▸ **Source material**
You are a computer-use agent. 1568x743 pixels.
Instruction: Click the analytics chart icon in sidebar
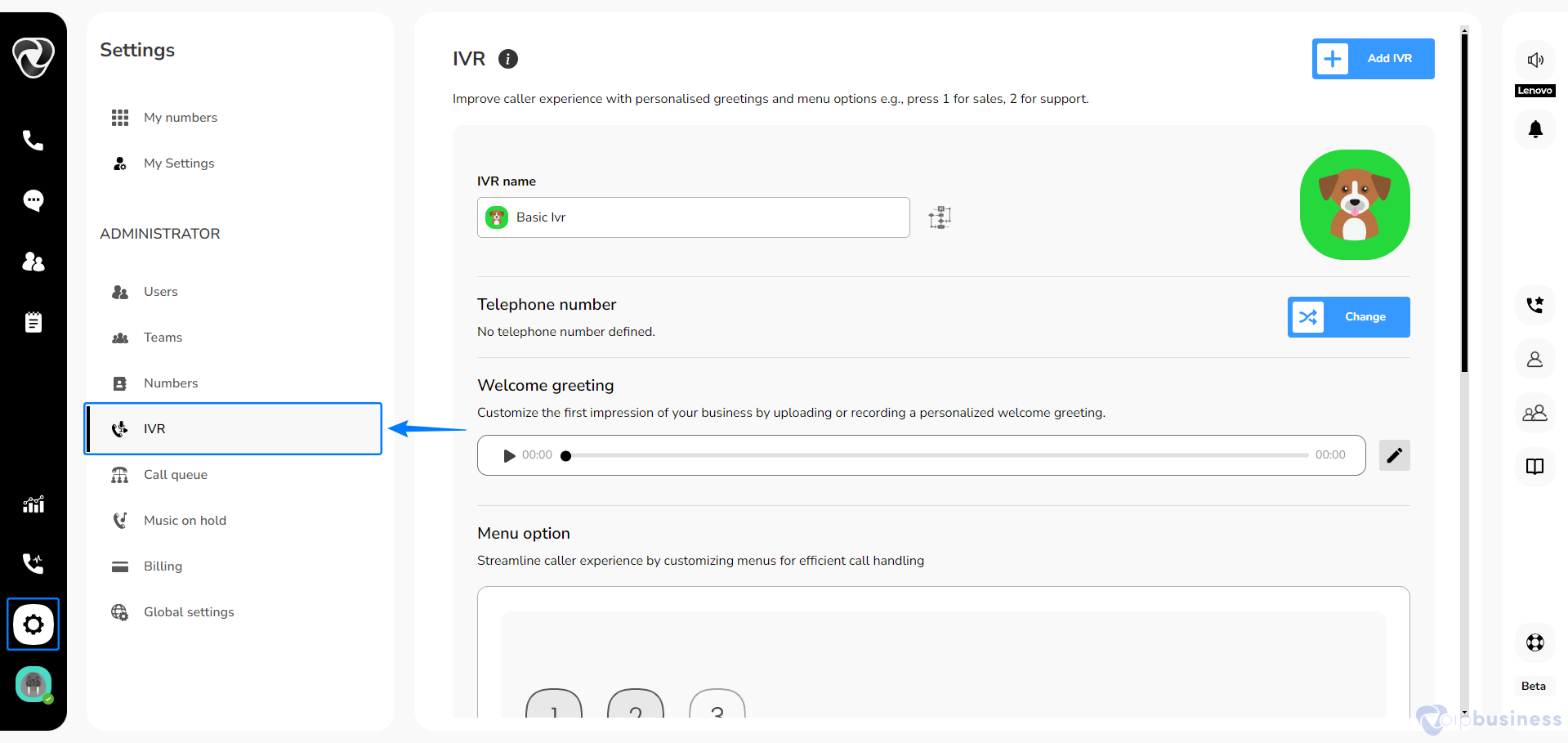[x=33, y=504]
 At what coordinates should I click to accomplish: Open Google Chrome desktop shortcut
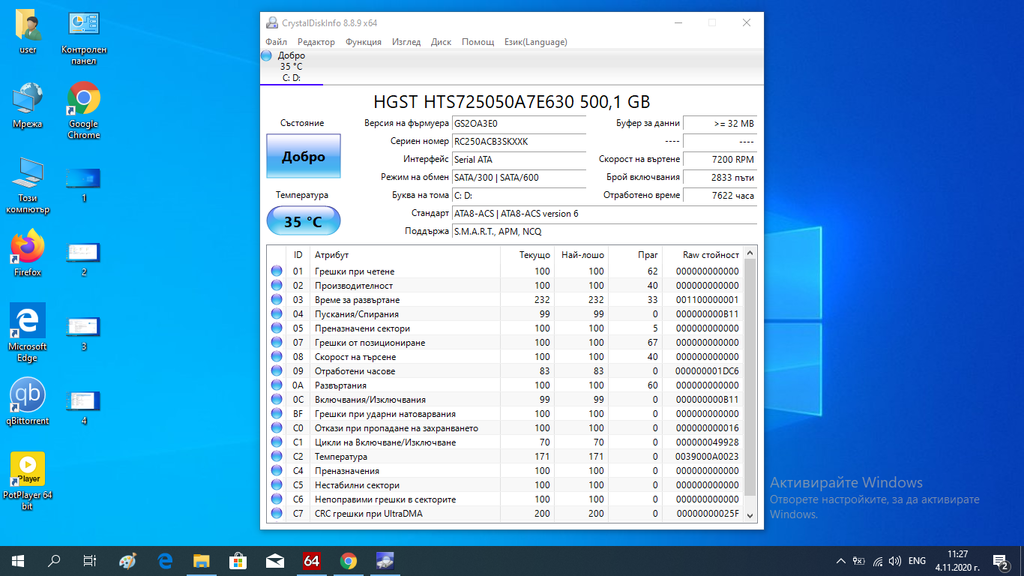pos(83,105)
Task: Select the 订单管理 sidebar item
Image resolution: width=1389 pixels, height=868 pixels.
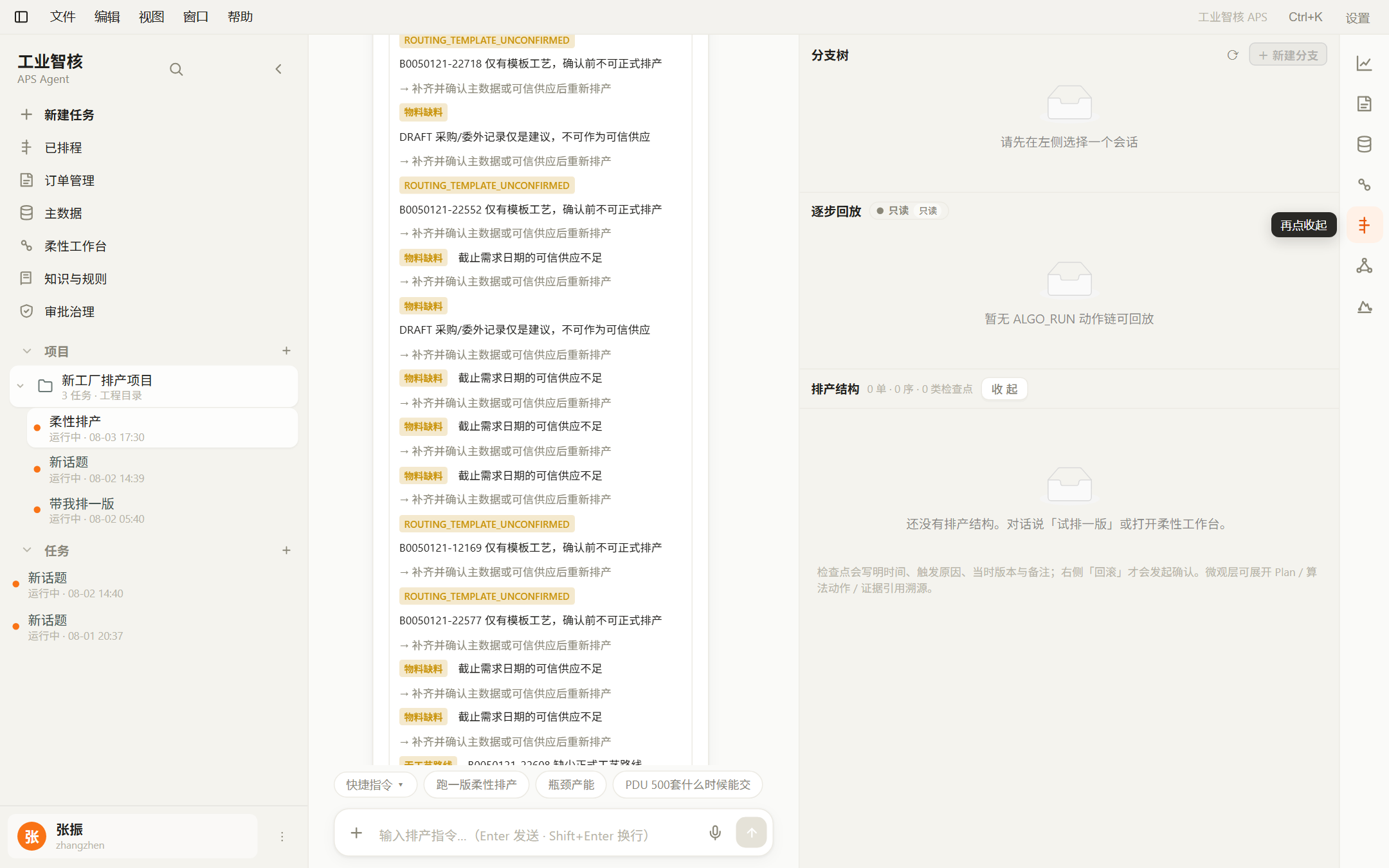Action: pos(69,181)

▸ **Work to be completed**
Repeat verbatim the lines from the one with "Image resolution: width=1389" through the end of the listing above. Include both ends, add nothing, and exclude the pictures.

▸ **Reply to the exercise**
Image resolution: width=1389 pixels, height=868 pixels.
Action: pos(69,181)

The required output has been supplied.